*AIM OF THE EXERCISE:* Pull out every line in the records below that contains the string "width".

*DATA LINES:*
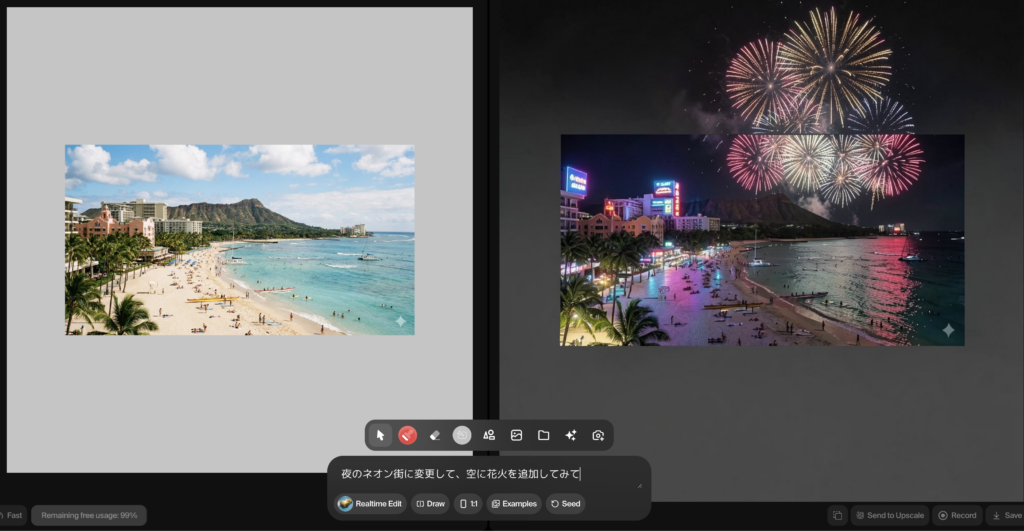Click the Seed button
This screenshot has height=531, width=1024.
[x=565, y=503]
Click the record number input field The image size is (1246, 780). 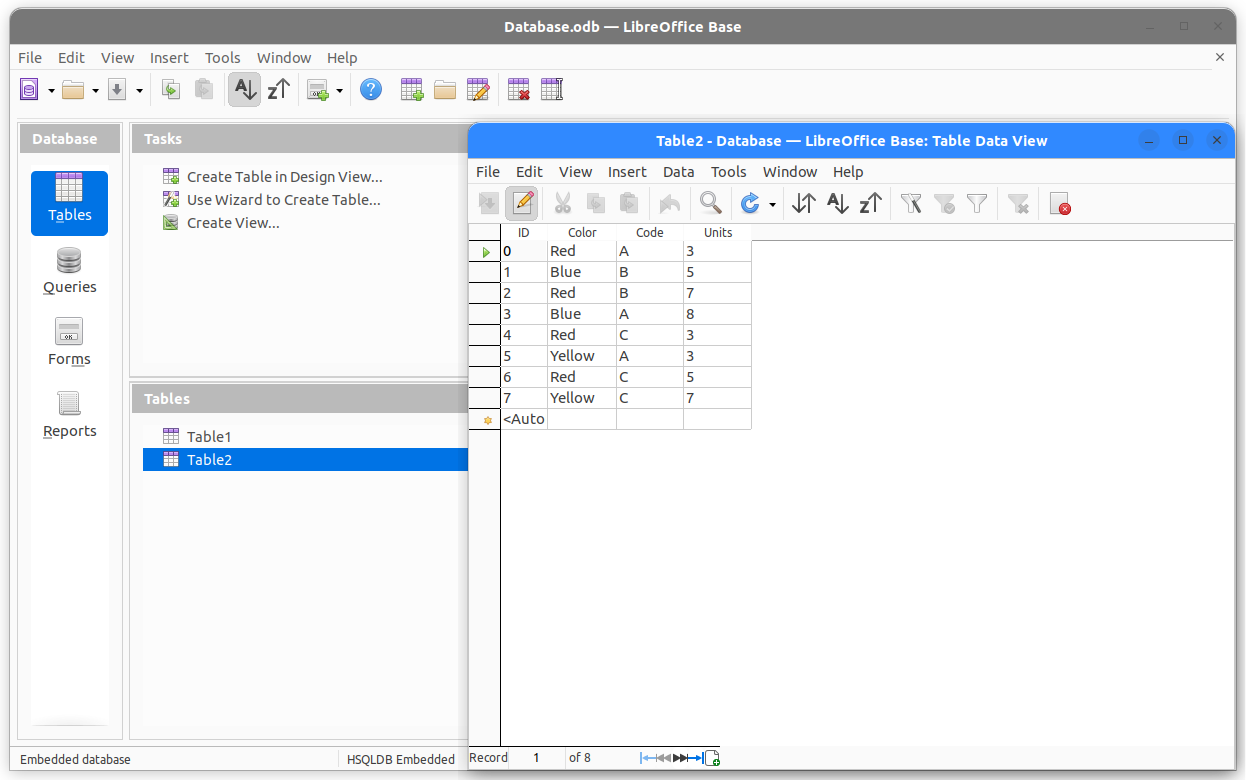click(x=537, y=758)
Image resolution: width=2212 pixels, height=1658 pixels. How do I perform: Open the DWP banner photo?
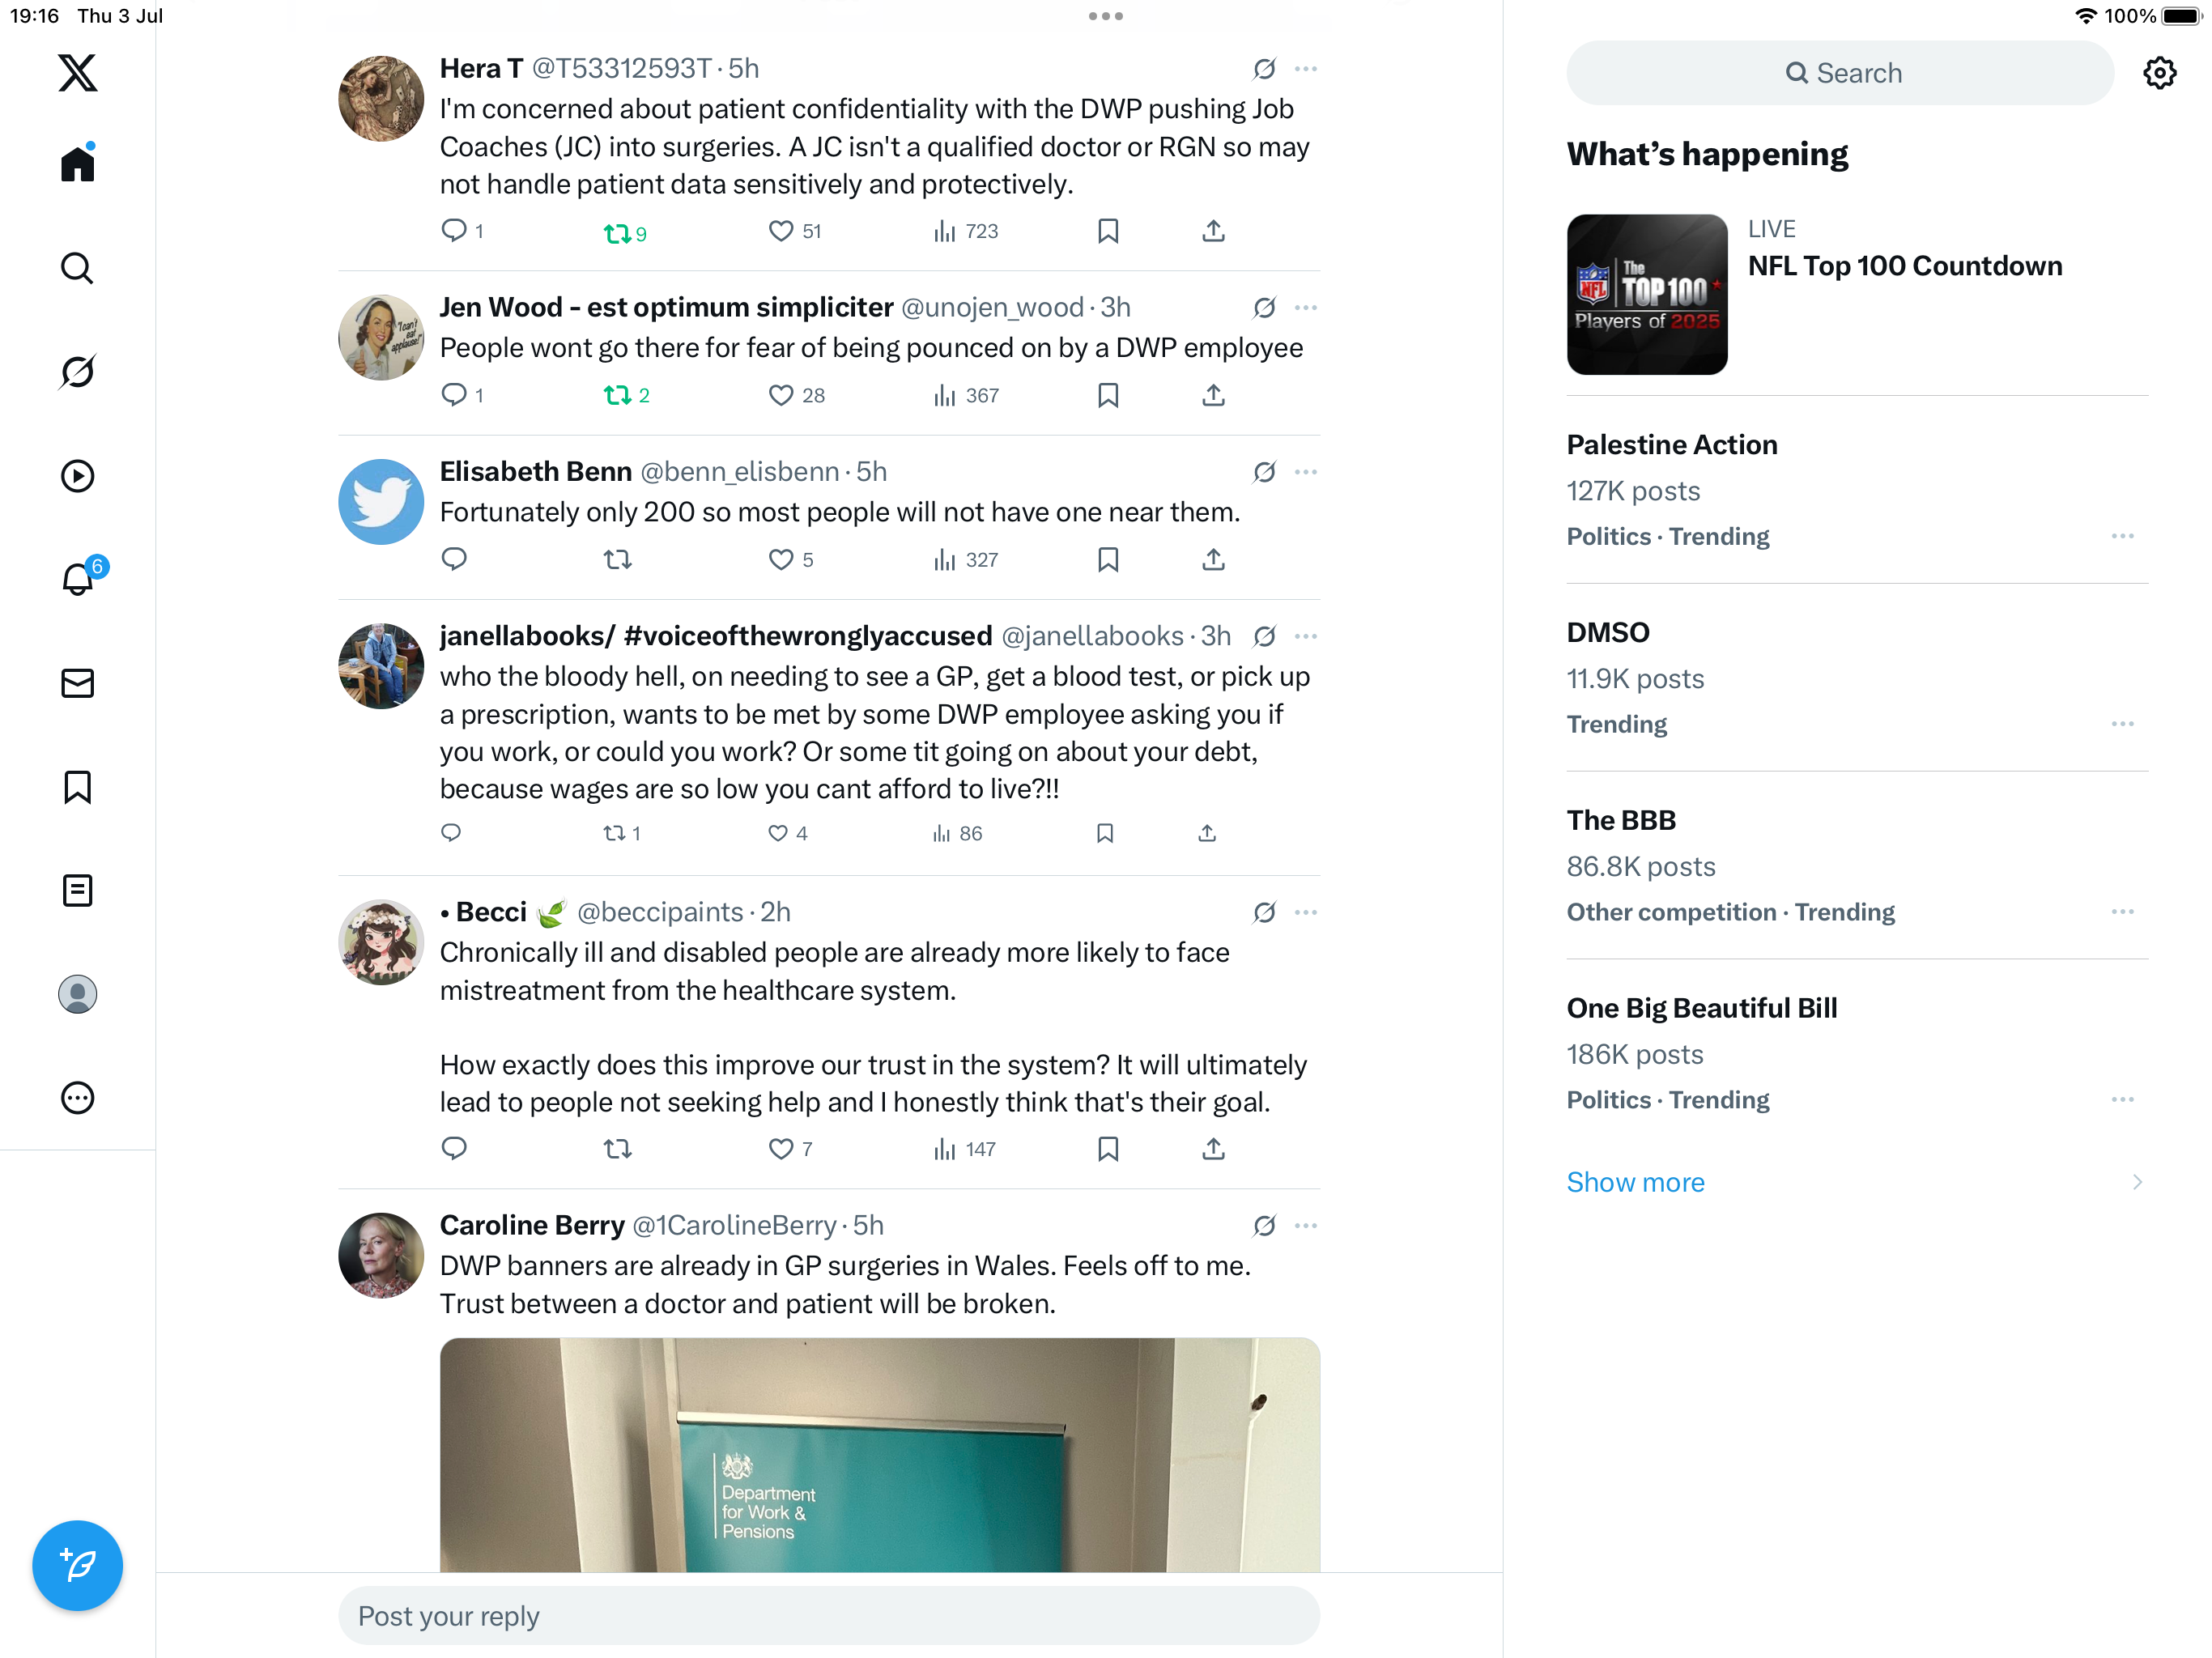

*EXERCISE OUTPUT:*
This screenshot has height=531, width=1024.
Image resolution: width=2212 pixels, height=1658 pixels. How do I perform: Open the DWP banner photo?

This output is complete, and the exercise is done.